Measuring and Modeling the Mechanical Properties of Suspended Graphene Drums after Electron Irradiation.

This study explores the mechanical behaviors of suspended monolayer graphene drums subjected to controlled electron irradiation under ultra-high vacuum (UHV) conditions, using atomic force microscopy (AFM) nanoindentation. Graphene samples were irradiated using an electron gun at dosages ranging from 1×10¹⁶ to 6×10¹⁶ e⁻/cm². The acquired force–deflection data were analyzed using a nonlinear membrane deflection model to extract key mechanical parameters, including the elastic modulus and intrinsic pre-stress. Our findings reveal a non-monotonic trend in the elastic modulus: an initial enhancement at lower irradiation dosages, attributed to defect-induced lattice stiffening, followed by a degradation at higher doses due to increased defect density and lattice disorder.

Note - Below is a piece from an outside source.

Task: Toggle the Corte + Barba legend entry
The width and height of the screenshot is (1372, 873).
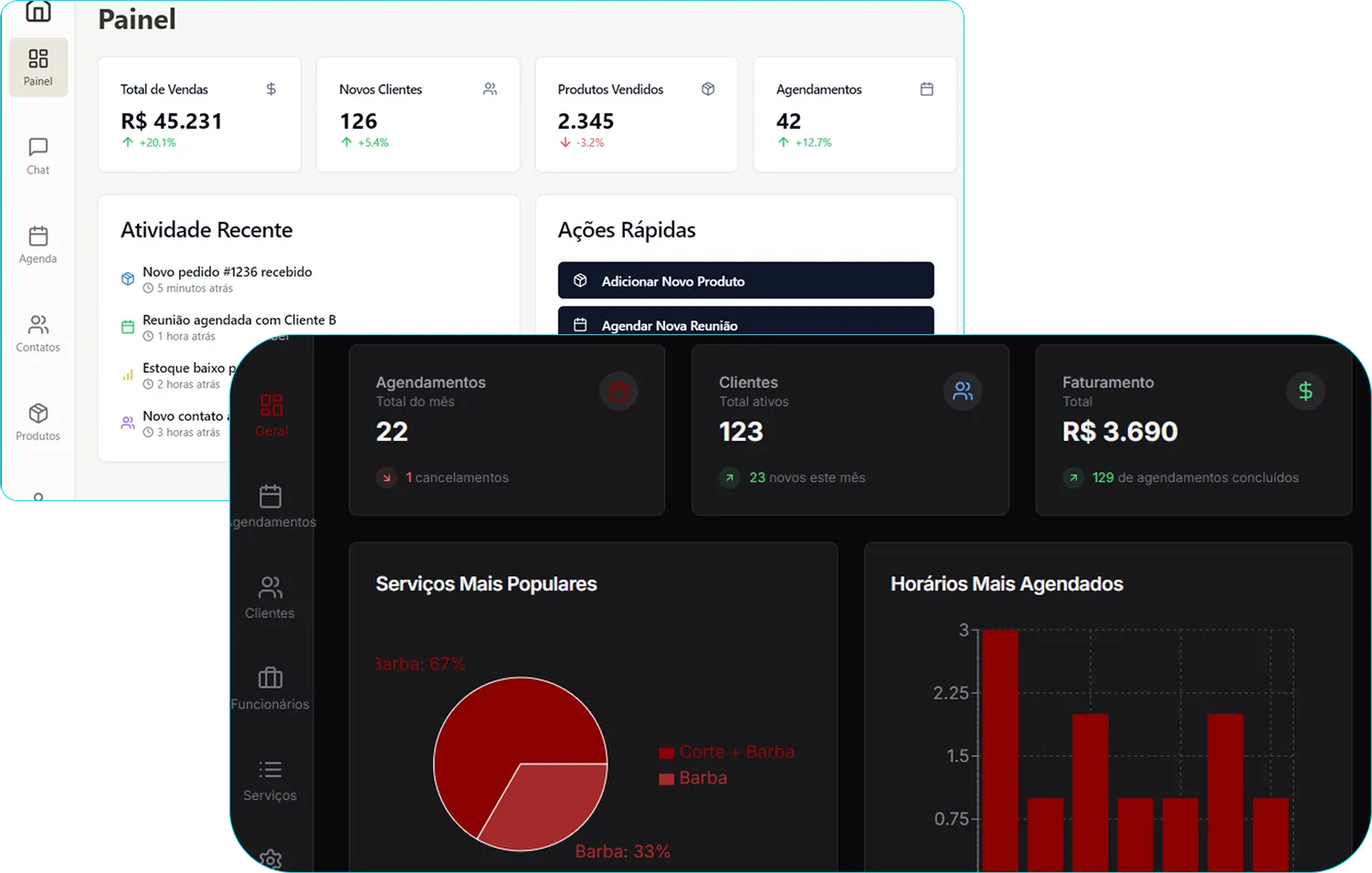Action: 727,752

Furthermore, we investigated the fracture strength of the graphene membranes before irradiation, post-irradiation, and after temperature annealing at 250 °C. Post-annealing measurements demonstrated a partial recovery of fracture strength, indicating defect healing and structural reordering. These results underscore the tunability of graphene's mechanical properties via defect engineering and thermal treatment, offering valuable insights for its integration into flexible and high-performance devices.